From 2001 to 2014 we have seen a cumulative 119.5 percent increase in student athletic fees, according to Appalachian’s fact book.

The highest fee we currently pay per semester is the athletic fee, which is $350 for full-time students, according to the tuition and fees website.

Why has Appalachian put so much money into athletics? The logic makes perfect sense: having successful athletics appears to be a good investment for the school, bringing in more students and funding. But, this logic is flawed.

According to a report by the AlumniFactor, an independent company that ranks schools based on alumni, the top two reasons for alumni funding were the colleges’ ability to provide intellectual development and allow for the development of deep friendships. The way Appalachian budgets and raises its money is not conducive to providing this intellectual development.

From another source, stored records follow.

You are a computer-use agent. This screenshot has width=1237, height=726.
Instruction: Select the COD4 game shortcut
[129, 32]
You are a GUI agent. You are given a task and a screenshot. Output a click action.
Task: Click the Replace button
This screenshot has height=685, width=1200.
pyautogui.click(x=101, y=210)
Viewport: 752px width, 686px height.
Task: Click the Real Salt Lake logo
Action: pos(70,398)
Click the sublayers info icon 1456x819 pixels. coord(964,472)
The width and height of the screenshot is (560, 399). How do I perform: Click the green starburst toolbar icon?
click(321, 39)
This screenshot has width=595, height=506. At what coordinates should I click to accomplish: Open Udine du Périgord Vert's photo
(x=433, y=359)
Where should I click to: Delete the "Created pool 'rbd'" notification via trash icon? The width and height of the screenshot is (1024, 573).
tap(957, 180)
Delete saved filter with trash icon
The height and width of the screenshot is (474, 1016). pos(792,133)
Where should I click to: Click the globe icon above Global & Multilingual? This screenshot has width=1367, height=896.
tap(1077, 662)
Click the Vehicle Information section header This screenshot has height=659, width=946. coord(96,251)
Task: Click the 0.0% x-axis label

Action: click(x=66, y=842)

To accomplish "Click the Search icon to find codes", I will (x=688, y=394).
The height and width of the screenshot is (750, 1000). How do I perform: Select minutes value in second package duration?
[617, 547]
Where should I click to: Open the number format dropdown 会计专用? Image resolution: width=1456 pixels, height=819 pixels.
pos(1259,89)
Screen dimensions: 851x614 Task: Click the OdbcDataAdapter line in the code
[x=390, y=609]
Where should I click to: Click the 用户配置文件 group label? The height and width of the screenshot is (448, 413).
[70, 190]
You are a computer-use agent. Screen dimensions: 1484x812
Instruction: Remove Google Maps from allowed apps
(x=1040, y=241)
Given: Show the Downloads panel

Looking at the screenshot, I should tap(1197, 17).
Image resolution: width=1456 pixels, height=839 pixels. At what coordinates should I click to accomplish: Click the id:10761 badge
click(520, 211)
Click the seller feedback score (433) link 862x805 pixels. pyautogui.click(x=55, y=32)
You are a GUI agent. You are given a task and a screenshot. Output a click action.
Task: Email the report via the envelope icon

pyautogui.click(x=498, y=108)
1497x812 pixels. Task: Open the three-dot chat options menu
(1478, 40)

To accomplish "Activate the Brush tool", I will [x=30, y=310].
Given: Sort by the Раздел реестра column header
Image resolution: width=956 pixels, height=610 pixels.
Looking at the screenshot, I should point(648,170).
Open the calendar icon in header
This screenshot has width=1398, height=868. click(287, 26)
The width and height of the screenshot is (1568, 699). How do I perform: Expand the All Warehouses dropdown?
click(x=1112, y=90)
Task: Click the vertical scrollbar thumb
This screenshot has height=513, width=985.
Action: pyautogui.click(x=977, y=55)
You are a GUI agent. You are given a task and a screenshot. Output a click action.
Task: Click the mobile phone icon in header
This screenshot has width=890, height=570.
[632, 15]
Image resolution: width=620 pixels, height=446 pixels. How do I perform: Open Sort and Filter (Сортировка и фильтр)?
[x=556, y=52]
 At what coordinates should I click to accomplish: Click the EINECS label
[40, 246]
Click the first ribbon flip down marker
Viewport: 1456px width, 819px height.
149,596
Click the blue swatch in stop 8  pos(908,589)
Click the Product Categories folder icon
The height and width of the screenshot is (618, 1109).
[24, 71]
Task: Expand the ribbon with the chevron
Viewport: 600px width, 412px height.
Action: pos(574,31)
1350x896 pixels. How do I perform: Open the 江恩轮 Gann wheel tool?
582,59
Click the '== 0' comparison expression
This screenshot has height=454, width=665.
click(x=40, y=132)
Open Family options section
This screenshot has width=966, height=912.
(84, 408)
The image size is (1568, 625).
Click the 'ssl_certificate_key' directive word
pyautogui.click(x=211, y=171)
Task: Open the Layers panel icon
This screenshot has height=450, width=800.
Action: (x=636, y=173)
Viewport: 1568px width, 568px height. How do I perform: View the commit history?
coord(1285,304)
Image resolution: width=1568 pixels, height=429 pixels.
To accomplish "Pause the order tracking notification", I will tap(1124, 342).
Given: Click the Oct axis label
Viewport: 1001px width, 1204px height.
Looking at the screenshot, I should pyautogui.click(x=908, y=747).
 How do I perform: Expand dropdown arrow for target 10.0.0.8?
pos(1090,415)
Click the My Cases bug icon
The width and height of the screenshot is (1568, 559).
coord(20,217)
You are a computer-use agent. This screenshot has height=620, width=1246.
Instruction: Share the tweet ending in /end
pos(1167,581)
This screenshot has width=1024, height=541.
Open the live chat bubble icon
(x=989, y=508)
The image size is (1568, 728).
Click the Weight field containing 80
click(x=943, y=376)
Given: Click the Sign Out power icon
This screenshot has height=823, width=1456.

Digging deeper beyond the burden of athletic fees into the university’s fundraising strategies, we would find a bias toward student athletes.

Campaign for Appalachian, the university’s main source of fundraising, sets goals and initiatives for each area within the university: arts, athletics and academics. Within these areas are individual scholarship goals.

Athletics’ scholarship goal is $25 million. The total scholarship goal for the eight schools within the university, however, is only $40.8 million

According to Appalachian’s Athletic Feasibility Report, there are approximately 550 student athletes. Divided by the number of student athletes, there is approximately $45,500 available to every student athlete.

But, if we took the number of undergraduate non-athletes, 15,084, divided by the total academic scholarship money, approximately $2,700 would be available for every student.

Let’s take these numbers a step further.

Tuition for a full-time undergraduate student is roughly $3,400 per semester, according to Appalachian’s website. If the scholarships the university is providing for athletes are purely for tuition, then based on calculations, it should only cost $27,200 to finance an athlete’s tuition for four years.

This leaves athletes with more than enough money to go to school for free, while non-athlete students are scraping by with inadequate scholarships.

We have to ask ourselves what we, as Mountaineers, want to be known for: an athletic powerhouse or an institution that prioritizes its students’ intellectual development?

At this university, we must reflect on our mission statement, because at this point all I read is, “Appalachian State is committed to excellence in its athletic programs at the expense of its students’ education.”

Heidenreich, a senior political science major from Charlotte, is an opinion writer.